Helen Jackson died Monday while in hospice care at Greenville Memorial Hospital in South Carolina. She would have turned 92 in November.

“I’ve known the family for years,” Greenville County Councilwoman Xanthene Norris said. “She will always be known for how well she stuck by her son and kept him going.”

Jackson had been in declining health for several years but didn’t suffer from any chronic disease, her son explained. Last week, he told reporters, “Mom is hanging on. She was on life support. Now she is on heavy medicine to keep at ease. It’s a very tense moment. But yet we thank God for her.”

On the day of his mother’s passing, Jackson tweeted “My loving mother Mrs. Helen Jackson has made her transition to be with God. My family thank you for your love & prayers.”

A lead singer in the choir at Springfield Baptist Church, Jackson gave up a promising career in music to rear her children, according to those who know her personally. She married Charles Henry Jackson, a post office maintenance worker who adopted Jesse when he was 16. Jesse was given his adoptive father’s last name, but he maintained a close relationship with his biological father, Noah Louis Robinson, a former professional boxer in 1941. Both men played significant roles during Rev. Jackson’s formative years, he says.

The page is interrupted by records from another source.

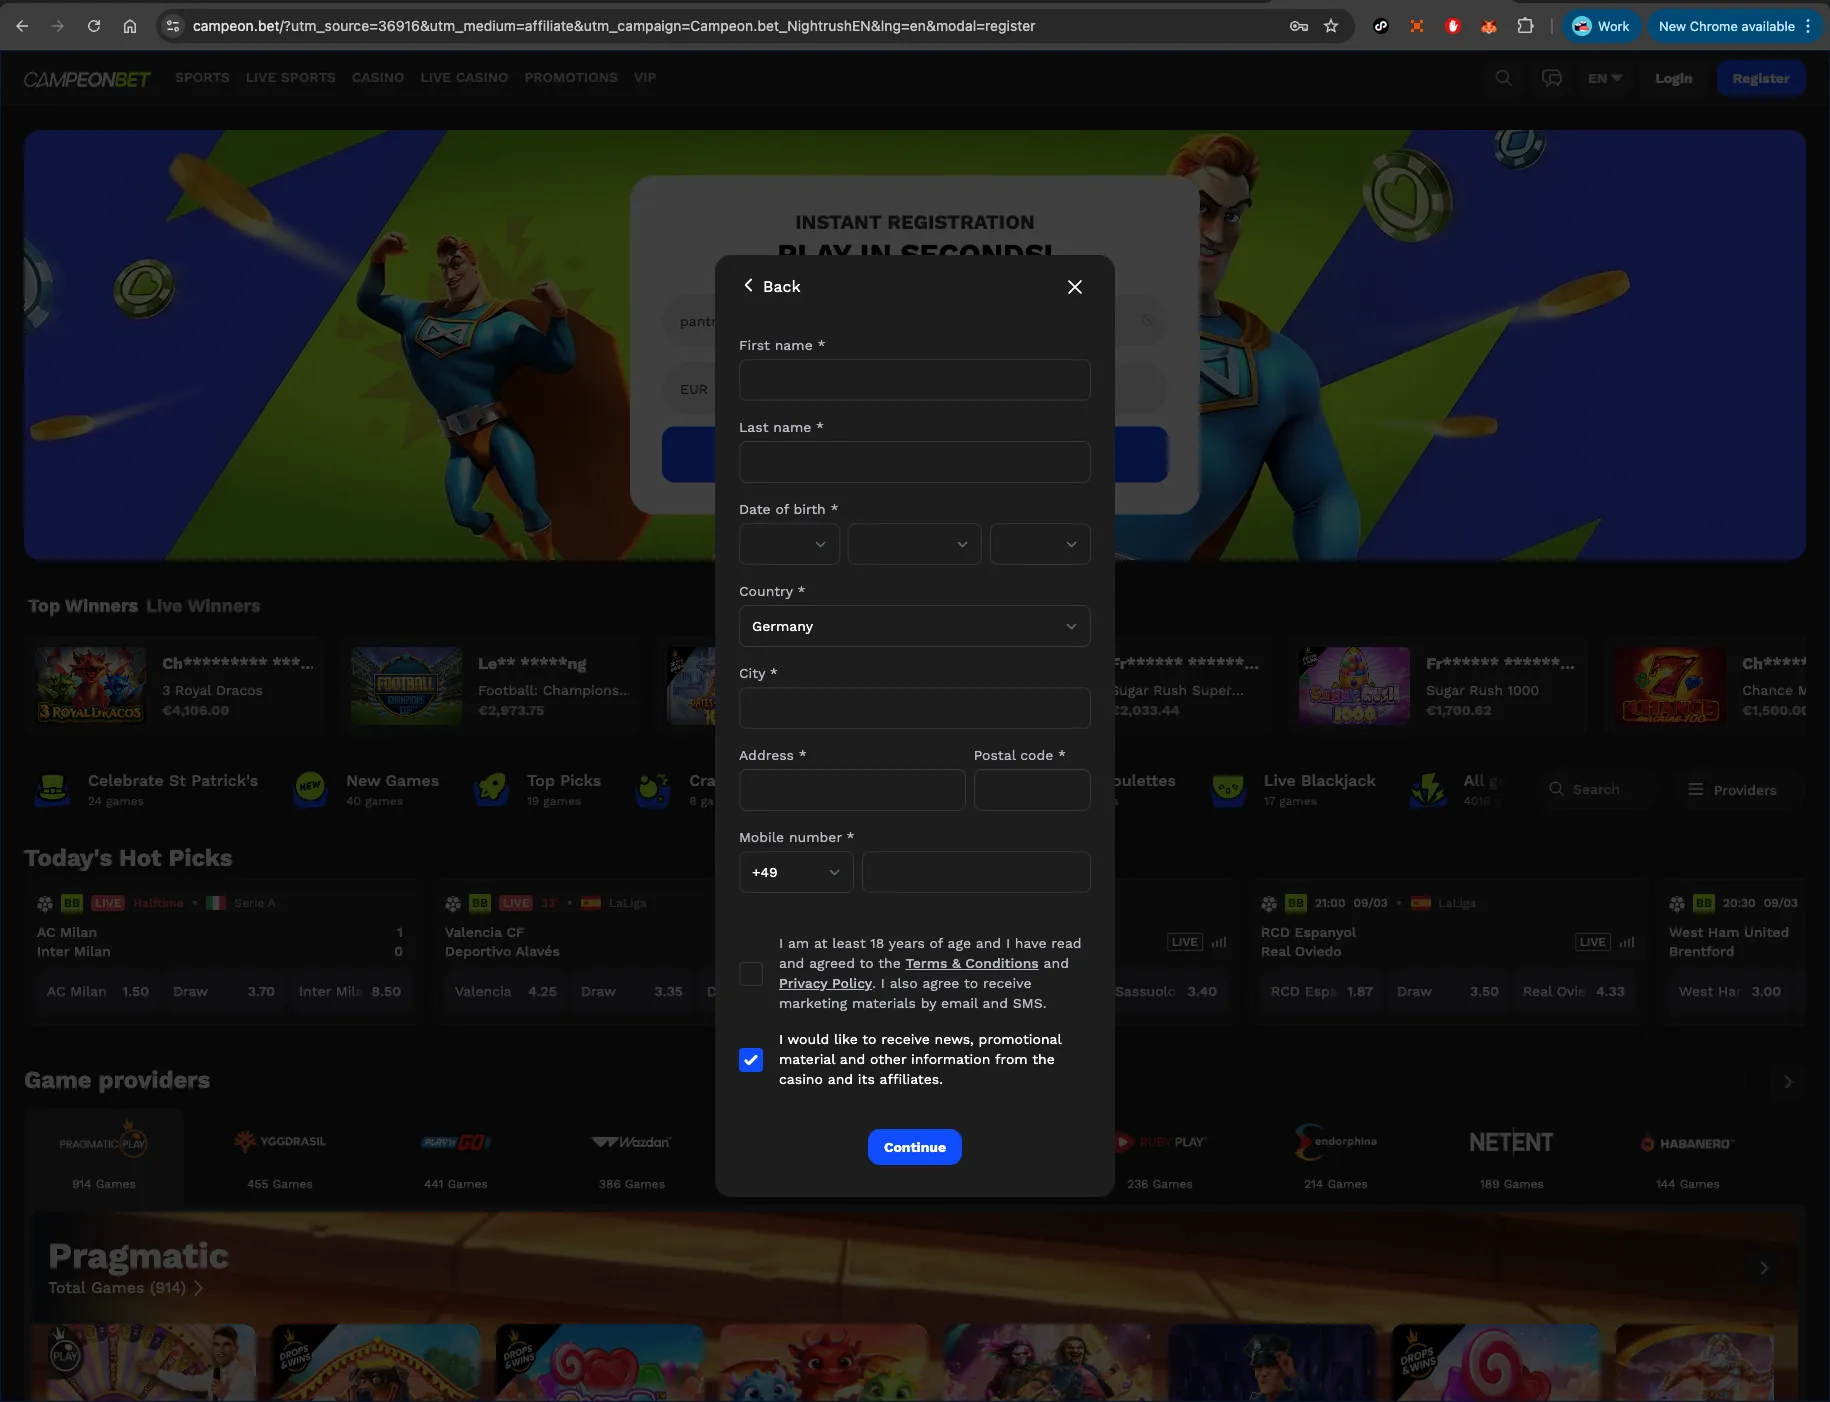Open the live chat bubble icon

[1552, 78]
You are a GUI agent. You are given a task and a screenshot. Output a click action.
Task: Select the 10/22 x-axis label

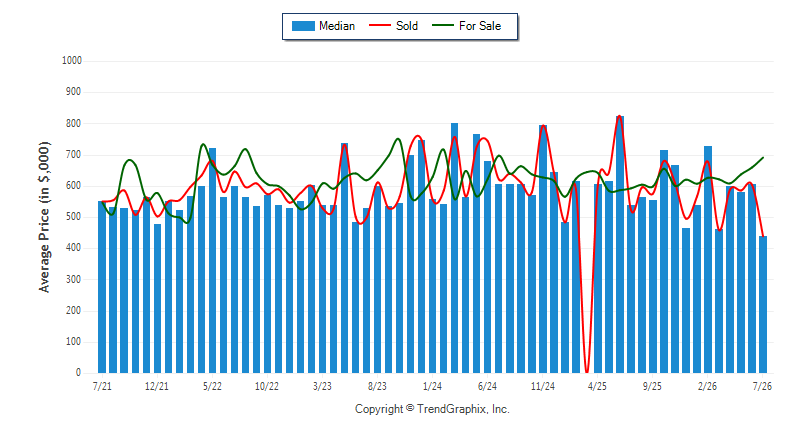[267, 386]
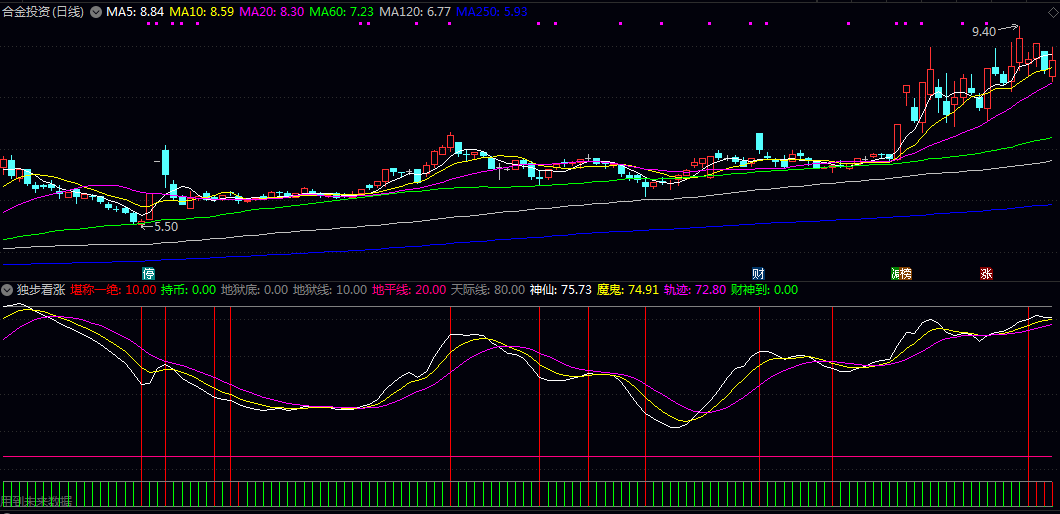Image resolution: width=1060 pixels, height=514 pixels.
Task: Select the yellow MA10 label
Action: pyautogui.click(x=202, y=12)
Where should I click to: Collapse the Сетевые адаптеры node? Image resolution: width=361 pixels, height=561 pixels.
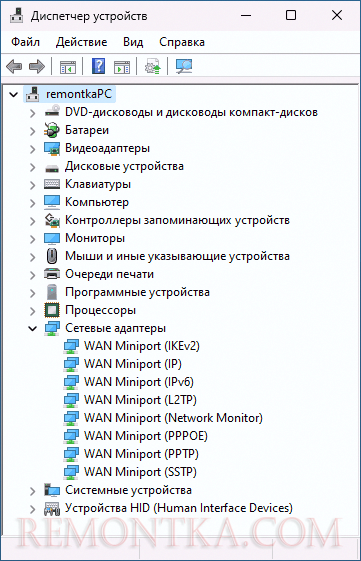coord(33,328)
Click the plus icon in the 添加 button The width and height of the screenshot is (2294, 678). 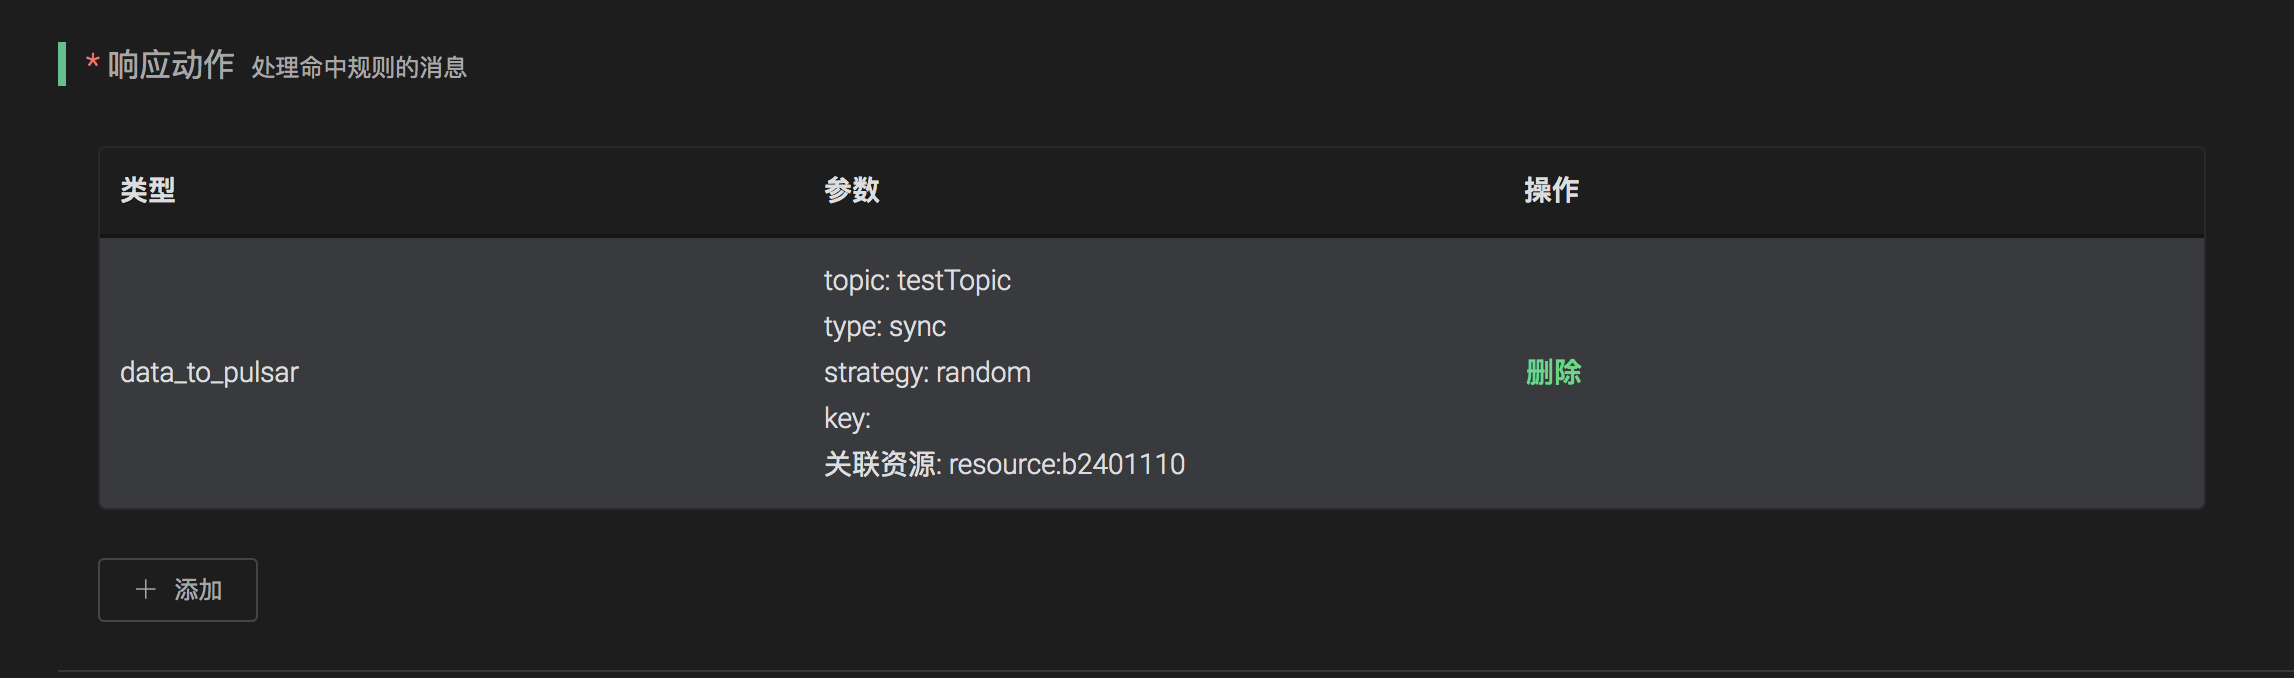point(146,590)

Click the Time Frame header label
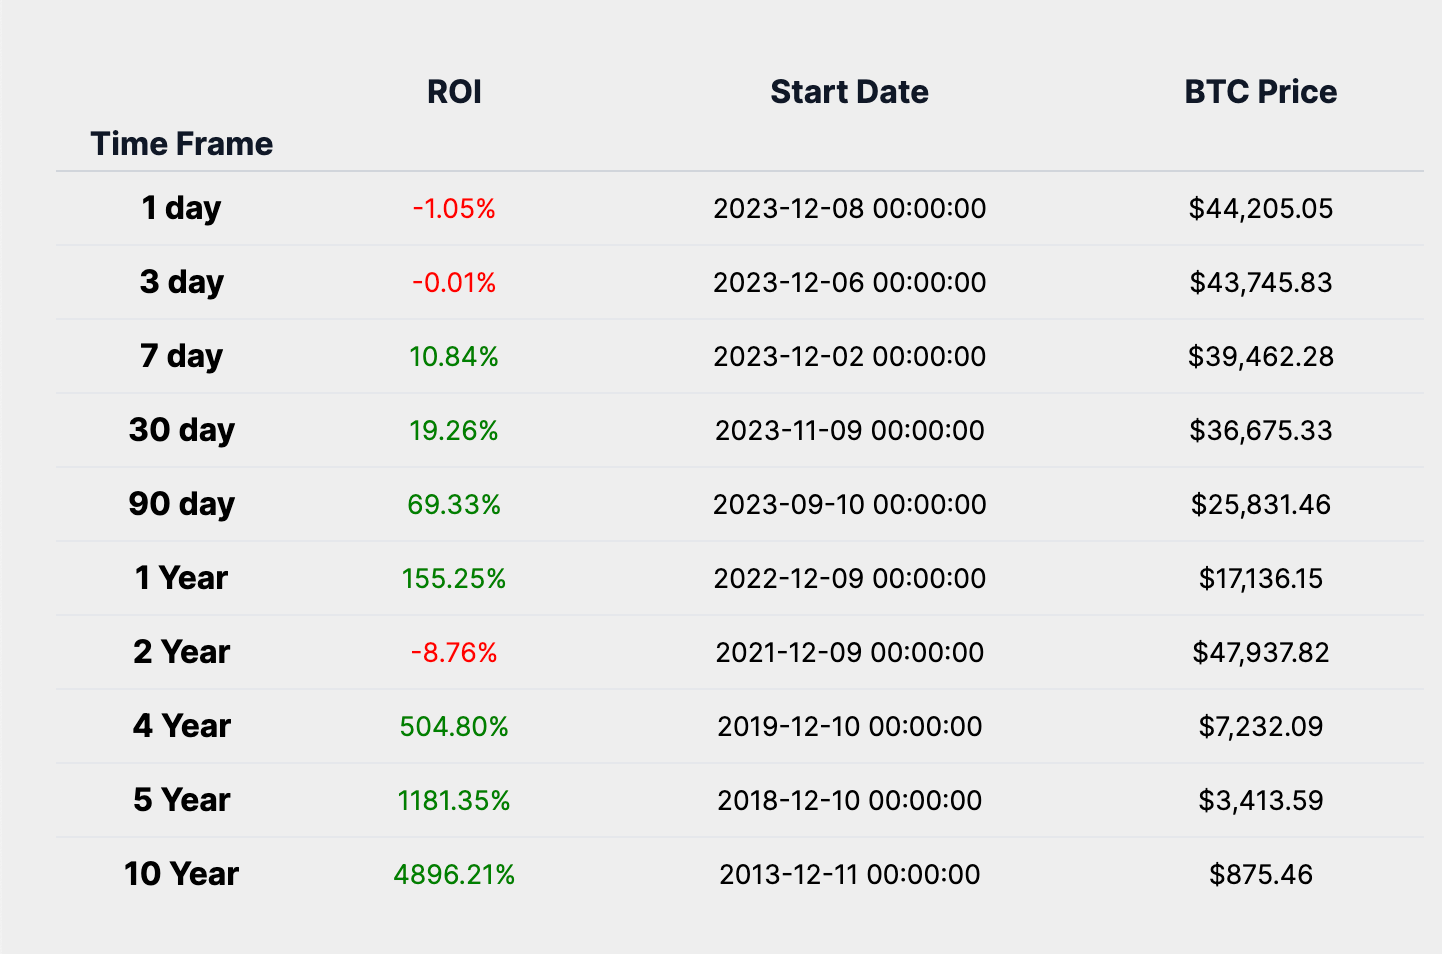[x=182, y=144]
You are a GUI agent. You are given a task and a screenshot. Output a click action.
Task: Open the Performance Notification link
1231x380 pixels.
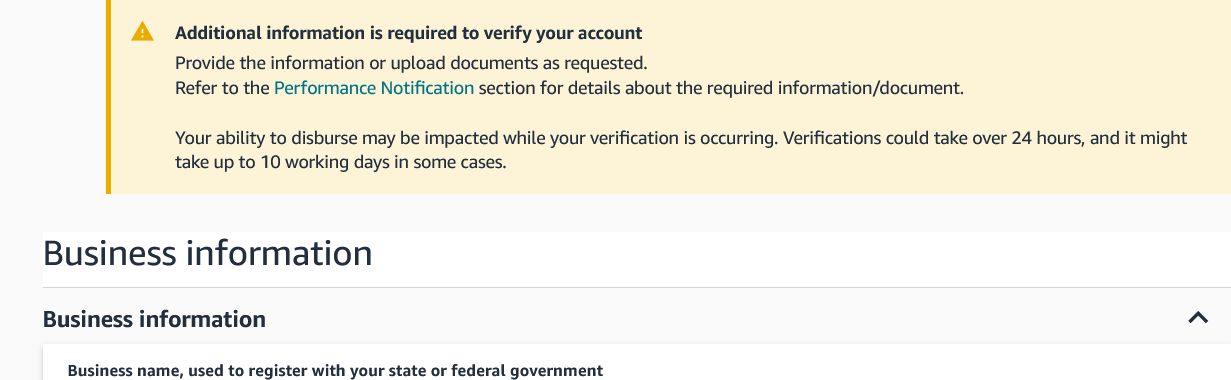pyautogui.click(x=374, y=88)
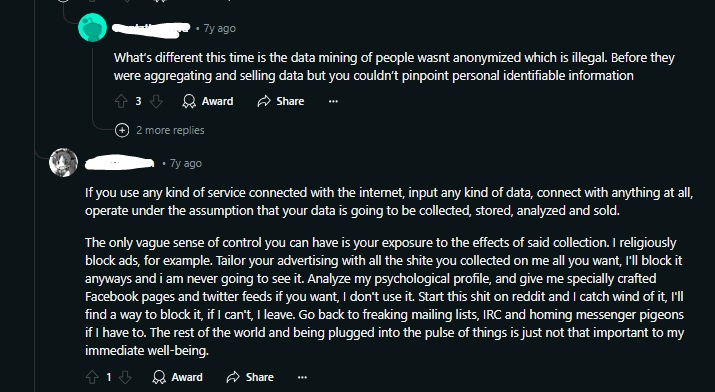
Task: Click the 7y ago timestamp on the first comment
Action: click(219, 28)
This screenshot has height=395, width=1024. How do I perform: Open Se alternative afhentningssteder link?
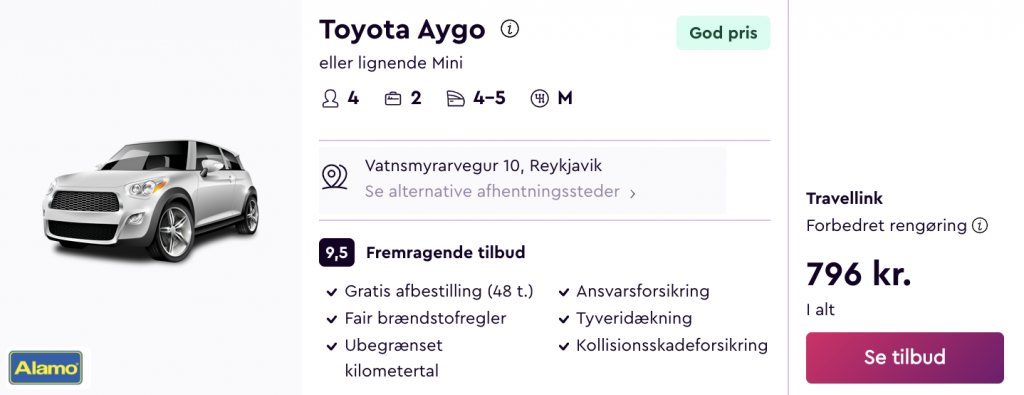pos(492,192)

Councilwoman Norris, who was Rev. Jackson’s teacher and counselor at Sterling High School, recently praised the work ethic that Mrs. Jackson instilled in her son.

“One thing I can say Mrs. Jackson always taught him, that I admired in Jesse, and I still admire: Everybody else who was playing football would always have an excuse. But he would always come to me when he got ready to go on a trip,” she said. “He’d say, ‘Ms. Norris, I’m going to be out of town. What is my assignment?’ … It was because he had a mother who revered the idea of being good academically.”

Jackson parlayed her experience at cosmetology school into a full-fledged business, opening a shop in Greenville and providing her services to locals until she retired.

“She helped a lot of people,” Jackson said. “That’s mostly what I remember about mother is some people would call and say ‘I need my hair to be dressed but I don’t have any money.’ She would say ‘come on anyhow.’ She was into that.”

On top of the kindness that she showed others, Jackson has vivid childhood memories of the sacrifices his mother made for he and his brother, Noah.

“I think what impresses me is I think she wanted maybe [two] things in life,” Jackson said. “She wanted her soul to be saved. She wanted my brother and I to grow up and have an education. Everything else was surplus.”